Ma come si arriva a questo? Ciò che non mi convince in fondo nel
discorso di Valentino è il richiamo alla autoformazione, che finora è
sempre stata volontaria e che riguarda una piccola parte dei docenti.
(vedi ultimo documento di “Proteo” sulla volontarietà: era ora che una
organizzazione legata a un certo Sindacato progressista e non
corporativo , si spera, dicesse le cose come stanno veramente)

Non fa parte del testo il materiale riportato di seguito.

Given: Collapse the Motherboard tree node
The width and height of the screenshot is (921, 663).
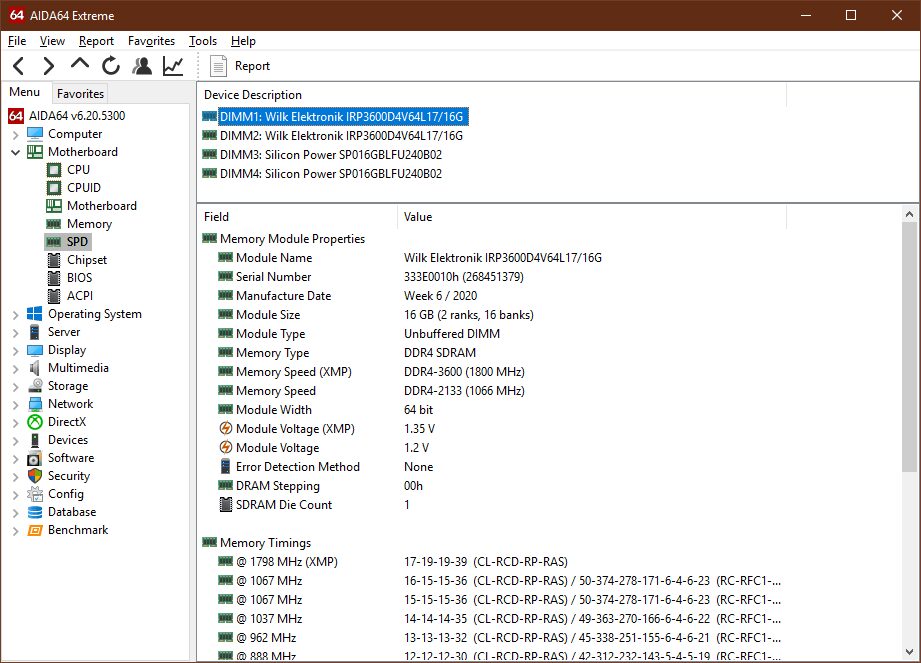Looking at the screenshot, I should [16, 152].
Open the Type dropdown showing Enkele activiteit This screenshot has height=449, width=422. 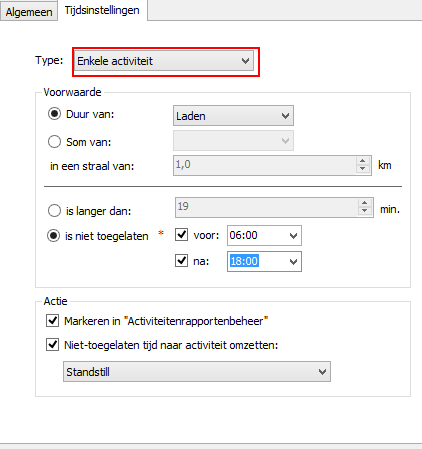pyautogui.click(x=164, y=61)
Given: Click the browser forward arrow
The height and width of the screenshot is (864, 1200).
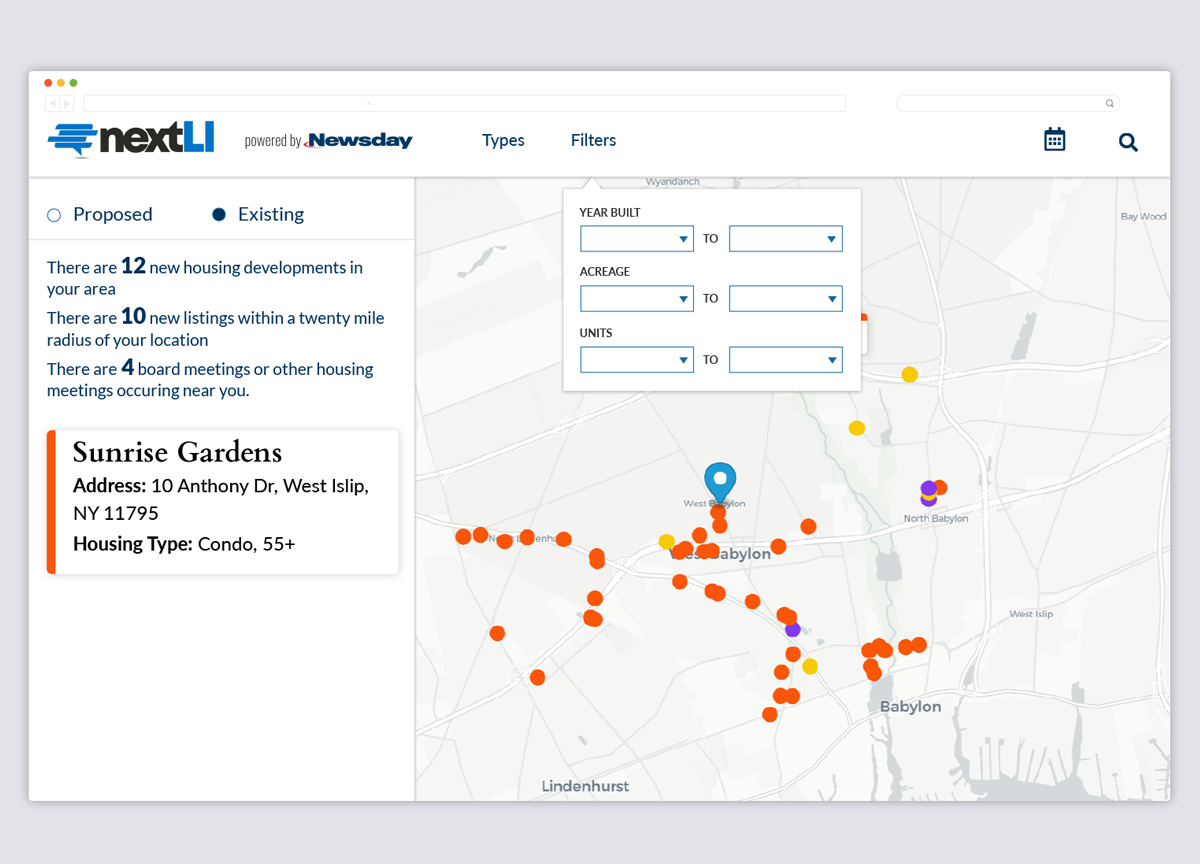Looking at the screenshot, I should coord(67,103).
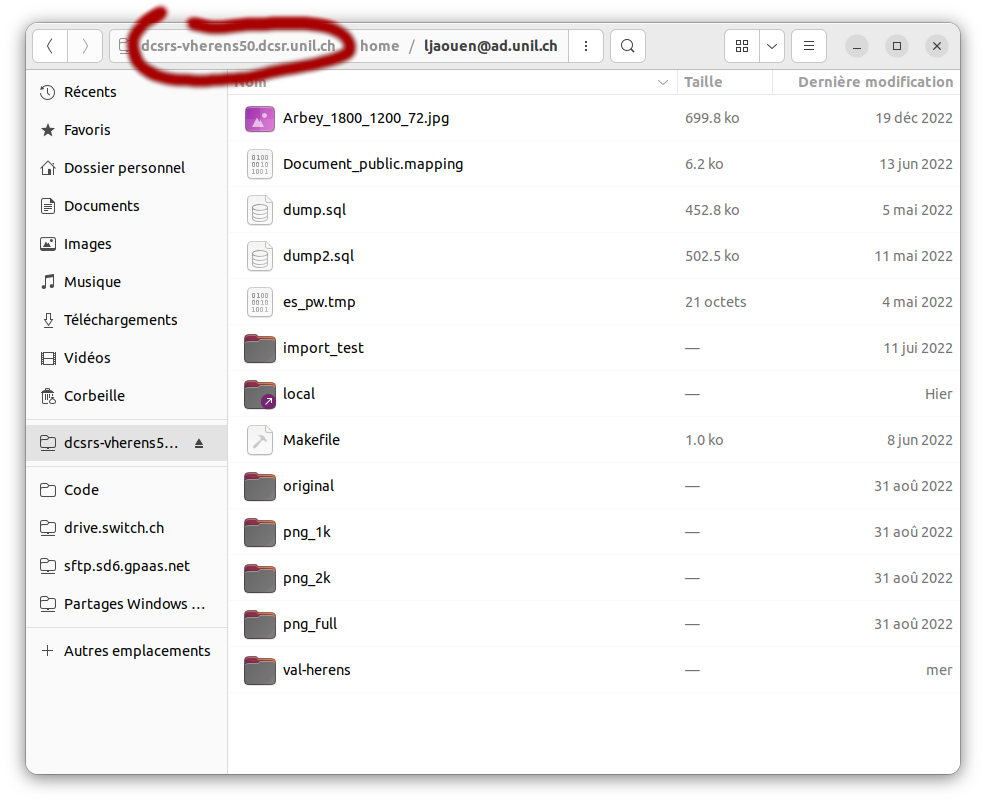Image resolution: width=986 pixels, height=803 pixels.
Task: Open Autres emplacements in sidebar
Action: click(x=136, y=651)
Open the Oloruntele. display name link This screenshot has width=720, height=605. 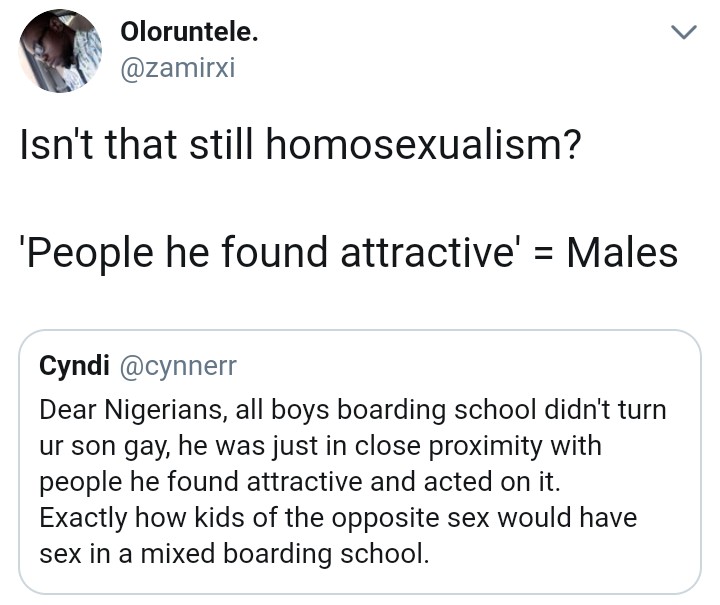(189, 32)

Ora va di moda l’Autonomia, come negli anni 70 c’era la libertà di
insegnamento e…. di recisero!. Peccato che ci si dimentichi che
entrambi i concetti, come affermava giustamente l’Ispettore Portolano
in un libricino di qualche anno fa. vanno riferiti agli studenti (i
veri destinatari della “libertà di insegnamento”) e non ai docenti
8come comunemente si intende o alla Scuola. Una autonomia non
finalizzata al “successo formativo” è un guscio vuoto, è ancora una
volta licenza di fare quello che si vuole. I “recuperoi” attuati come
nella maggior parte dei casi negli anni precedenti sono, lo dirò
brutalmente, una integrazione salariale, dopo l’abolizione (a parole,
perché nei fatti mi risulta che ne esistano eccome) delle lezioni
private. Detto en passant, perché le “lezioni aggiuntive” (quelli
delle medie intendo) costano 35 e i corsi di recupero 50 Euro?
ANDARE
ALL’ORIGINE-……..
Mi fermo qui perché
vorrei riprendere in un prossimo intervento quello che poi è il
problema dei problemi sui cui il Decreto sui “debiti” nemmeno sfiora e
che invece appare per la prima volta in una recente Direttiva vale a
dire la questione dell’ORIGINE
delle carenze
Non mi stancherò mai di ripeterlo: pensare di intervenire all’inizio
della Scuola secondaria superiore, come si fa da tanti, troppi anni, è
nella maggior parte dei casi illusorio. Ma su questo ormai anche il
Ministro ha cominciato a riflettere, a seguito anche del confronto fra
i risultati di Pearls in IV elementare e quelli OCSE, e ne è venuto
fuori la Direttiva 113 sulla scuola media (che sproporzione tra i
circa 300 milioni per le superiori e i 5 della Media!).